> [SET TASKS]
- 1) Repeat the part of the Tomarza text between "Tomarza is a" and "goat and cattle-raising.", inclusive.
- 2) According to the Tomarza text, in what year was "Memories of Tomarza" first published?

Tomarza, formerly known as Dumarza (Armenian: Դումարզա), is a city of Kayseri Province in the Central Anatolia region of Turkey. The mayor is Davut Şahin (AKP).

Toros Madaghjian (1890-1989)  wrote the history of Tomarza in a book called  "Memories of Tomarza".  It was written in Armenian and first published in 1959.  It was later translated into English and published in 2015 on Amazon.  Toros survived the Armenian Genocide and settled in Racine, Wisconsin where many of his descendants now live.  He first came to Racine in 1910, but returned to Tomarza to get a bride in 1921.  His parents, brother and 2 sisters were all massacred in 1915.  He was a founding member of St. Mesrob Armenian church in Racine as well as the founder of the first Armenian Sunday school in America.  He served as the Superintendent from 1925 to 1945 when his eldest son Jack Madaghjian (1924-2017) took over and eventually Sam Kaprelian (1925-2012) who served as recently as 1980.

Tomarza is a famous city for its pumpkin seeds production. According to Gida Tarim, Tomarza is one of the important pumpkin seed production centers in Turkey. While 60 percent of the snack pumpkin seeds produced in Turkey are met by Kayseri, 25 percent of the production in Kayseri comes from the city of Tomarza. Pumpkin seeds will be planted on 40 thousand acres of land. In 2020, 5 thousand 500 tons of harvest were obtained from the pumpkin seeds for snacks planted on 40 thousand acres of land in Tomarza. Other important activities are potato production, and sheep, goat and cattle-raising.

> [DATA SECTION]
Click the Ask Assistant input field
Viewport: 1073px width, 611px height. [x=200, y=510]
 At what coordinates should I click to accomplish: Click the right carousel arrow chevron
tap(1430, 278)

> [EXPECTED ANSWERS]
- 1)
Tomarza is a famous city for its pumpkin seeds production. According to Gida Tarim, Tomarza is one of the important pumpkin seed production centers in Turkey. While 60 percent of the snack pumpkin seeds produced in Turkey are met by Kayseri, 25 percent of the production in Kayseri comes from the city of Tomarza. Pumpkin seeds will be planted on 40 thousand acres of land. In 2020, 5 thousand 500 tons of harvest were obtained from the pumpkin seeds for snacks planted on 40 thousand acres of land in Tomarza. Other important activities are potato production, and sheep, goat and cattle-raising.

- 2) 1959